- WHAT TO DO -
1) Answer these questions using the passage on billing documentation.
(a) When a representative signs because the patient cannot, what should be noted?
(b) What should an addendum policy set for completing documentation?
(c) Which section of the patient care report do billers tend to focus on?
2) Resume the passage on billing documentation, picking up right after its final sentence.

I have seen tremendous improvement in signature compliance – more patient signatures are captured and signature compliance on Physician Certification Statements (PCS) improved for many providers. It’s time now to “fine tune” further to keep compliance at the highest standards. If the PCS was signed, make sure there is a corresponding printed or typed name to go with the signature. Look to see that the document was dated. If your patient is unable to sign and a representative’s signature was obtained, remember to note the medical or mental reason that prohibited the patient from signing.
Implement a strong addendum policy so that the occasional miss on a trip report can be addressed. Make sure there is a time deadline by which documentation needs to be complete.
Consider cycling members of the field crew through the billing office for a day. They can answer questions, explain trip report documentation and, most importantly, come to a fine appreciation of the obstacles faced by billing.
Billers are often frustrated by documentation. But, there may not be a documentation problem; there may be a reading problem. Billers tend to focus on the narrative section of the patient care report. Teach billers to review the entire trip report. Information about the performance of an ALS assessment or the patient’s advanced Alzheimer’s may be located some place other than the narrative. It’s a bonus when they find payer information squirreled away in the report!

Stored data entries
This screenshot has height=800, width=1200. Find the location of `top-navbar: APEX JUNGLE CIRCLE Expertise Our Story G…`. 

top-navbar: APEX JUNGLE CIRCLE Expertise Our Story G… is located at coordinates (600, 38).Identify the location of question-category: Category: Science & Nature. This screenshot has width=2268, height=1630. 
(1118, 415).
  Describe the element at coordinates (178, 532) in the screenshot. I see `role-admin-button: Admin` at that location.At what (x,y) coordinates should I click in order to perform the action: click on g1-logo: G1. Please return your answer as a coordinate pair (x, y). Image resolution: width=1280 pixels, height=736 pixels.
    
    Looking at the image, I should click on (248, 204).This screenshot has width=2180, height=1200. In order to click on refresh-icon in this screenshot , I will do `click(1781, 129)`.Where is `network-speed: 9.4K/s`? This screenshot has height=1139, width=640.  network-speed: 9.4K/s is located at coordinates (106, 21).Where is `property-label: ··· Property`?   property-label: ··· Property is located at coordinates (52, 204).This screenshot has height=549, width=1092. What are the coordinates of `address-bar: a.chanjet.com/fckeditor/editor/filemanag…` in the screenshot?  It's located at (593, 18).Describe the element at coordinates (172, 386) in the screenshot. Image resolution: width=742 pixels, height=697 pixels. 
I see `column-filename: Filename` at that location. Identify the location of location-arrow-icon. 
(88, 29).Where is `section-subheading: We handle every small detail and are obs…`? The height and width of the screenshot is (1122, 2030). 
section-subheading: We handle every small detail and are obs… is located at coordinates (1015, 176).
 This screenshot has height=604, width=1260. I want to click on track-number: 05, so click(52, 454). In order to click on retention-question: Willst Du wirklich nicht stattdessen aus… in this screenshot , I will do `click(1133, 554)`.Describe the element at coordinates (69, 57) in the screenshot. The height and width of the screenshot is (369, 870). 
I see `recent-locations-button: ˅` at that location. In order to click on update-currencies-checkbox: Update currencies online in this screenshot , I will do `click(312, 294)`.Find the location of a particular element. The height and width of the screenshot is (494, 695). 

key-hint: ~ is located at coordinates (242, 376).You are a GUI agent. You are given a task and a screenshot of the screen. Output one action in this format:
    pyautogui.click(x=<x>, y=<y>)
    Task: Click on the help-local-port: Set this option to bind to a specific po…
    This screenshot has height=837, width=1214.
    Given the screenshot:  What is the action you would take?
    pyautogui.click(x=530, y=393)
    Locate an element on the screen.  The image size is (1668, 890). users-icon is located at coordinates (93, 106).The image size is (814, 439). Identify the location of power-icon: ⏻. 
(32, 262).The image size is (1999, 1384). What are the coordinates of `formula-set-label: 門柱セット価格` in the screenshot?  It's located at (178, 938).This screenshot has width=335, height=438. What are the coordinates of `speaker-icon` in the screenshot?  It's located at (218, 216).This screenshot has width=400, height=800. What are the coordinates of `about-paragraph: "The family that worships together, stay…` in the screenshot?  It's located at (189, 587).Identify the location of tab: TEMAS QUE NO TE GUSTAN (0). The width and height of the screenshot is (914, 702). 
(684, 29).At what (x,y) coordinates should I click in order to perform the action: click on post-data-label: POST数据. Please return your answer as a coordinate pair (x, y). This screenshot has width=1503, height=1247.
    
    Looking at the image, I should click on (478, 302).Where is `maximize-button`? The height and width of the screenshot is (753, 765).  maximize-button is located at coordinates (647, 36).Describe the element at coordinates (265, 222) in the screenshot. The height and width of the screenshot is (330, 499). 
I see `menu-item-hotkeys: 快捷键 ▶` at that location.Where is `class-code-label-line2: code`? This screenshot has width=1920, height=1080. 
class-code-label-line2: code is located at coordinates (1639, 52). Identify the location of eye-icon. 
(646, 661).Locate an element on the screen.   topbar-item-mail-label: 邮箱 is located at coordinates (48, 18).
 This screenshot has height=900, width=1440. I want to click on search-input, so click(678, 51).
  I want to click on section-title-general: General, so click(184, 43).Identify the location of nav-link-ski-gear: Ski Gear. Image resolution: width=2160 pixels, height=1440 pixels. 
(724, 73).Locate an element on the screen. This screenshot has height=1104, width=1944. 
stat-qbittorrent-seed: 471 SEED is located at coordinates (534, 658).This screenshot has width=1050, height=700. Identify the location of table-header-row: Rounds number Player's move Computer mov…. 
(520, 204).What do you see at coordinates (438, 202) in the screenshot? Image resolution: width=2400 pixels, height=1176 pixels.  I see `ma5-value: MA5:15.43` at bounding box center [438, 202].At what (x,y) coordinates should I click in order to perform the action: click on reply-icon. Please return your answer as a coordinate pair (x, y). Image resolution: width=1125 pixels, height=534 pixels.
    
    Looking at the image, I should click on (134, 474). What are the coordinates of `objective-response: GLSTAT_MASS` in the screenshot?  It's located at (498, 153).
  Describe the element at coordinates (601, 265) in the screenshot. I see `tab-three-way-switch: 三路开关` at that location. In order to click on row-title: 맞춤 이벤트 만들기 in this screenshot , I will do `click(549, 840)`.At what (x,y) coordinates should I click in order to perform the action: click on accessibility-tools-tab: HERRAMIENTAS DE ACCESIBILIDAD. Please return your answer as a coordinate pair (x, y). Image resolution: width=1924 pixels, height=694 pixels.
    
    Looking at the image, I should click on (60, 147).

- PER-TASK OUTPUTS -
1)
(a) The medical or mental reason that prohibited the patient from signing.
(b) A time deadline by which documentation needs to be complete.
(c) The narrative section.

2)
Have billing and operations get together occasionally. A simple meeting can be helpful to improve work flow. It helps both sides understand the other’s issues and work toward a resolution for all concerned. (If there is a lot of tension, consider setting ground rules so that it’s a “meeting” not a gripe session.) Perhaps billing had no knowledge of the problems the field encounters with a specific facility. A conversation will explain why getting the PCS form properly completed for patients from that facility is such a problem. Or maybe operations didn’t know how important it was for emergency billing to have access to dispatch information.
The best way to monitor documentation is through internal auditing. Many organizations have strong QA programs that look at clinical performance. Indeed, that is an important process. There also needs to be a regulatory oversight process. Internal auditing supplemented by the occasional external review will go a long way to help maintain compliance. If billing if outsourced, talk to the billing company to learn about their internal audit process. Next, consider an external audit – have someone independent of your billing and documentation process look and report their findings and recommendations back to you.
Documentation compliance must be ongoing. The steps outlined here will help meet that important goal!